__Working data__.
--------

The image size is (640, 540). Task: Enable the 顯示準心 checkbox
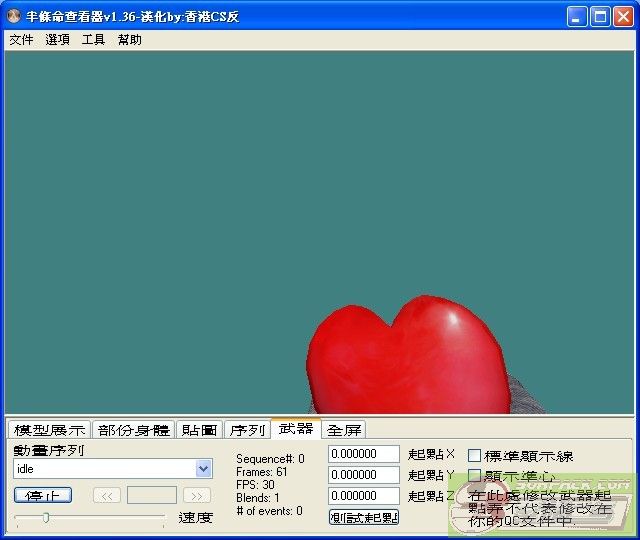pos(475,476)
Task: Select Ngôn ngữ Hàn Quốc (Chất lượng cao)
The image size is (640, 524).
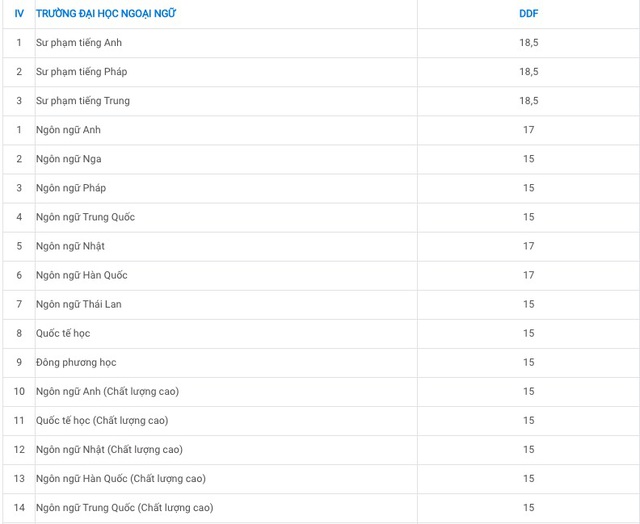Action: coord(121,478)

--------

__What the task requires__. What is needed is every record above, returned exactly, with the pictures omitted.

__Solution for this exercise__.
The image size is (640, 540). Task: Enable the 顯示準心 checkbox
pos(475,476)
Task: Select Ngôn ngữ Hàn Quốc (Chất lượng cao)
The image size is (640, 524).
Action: coord(121,478)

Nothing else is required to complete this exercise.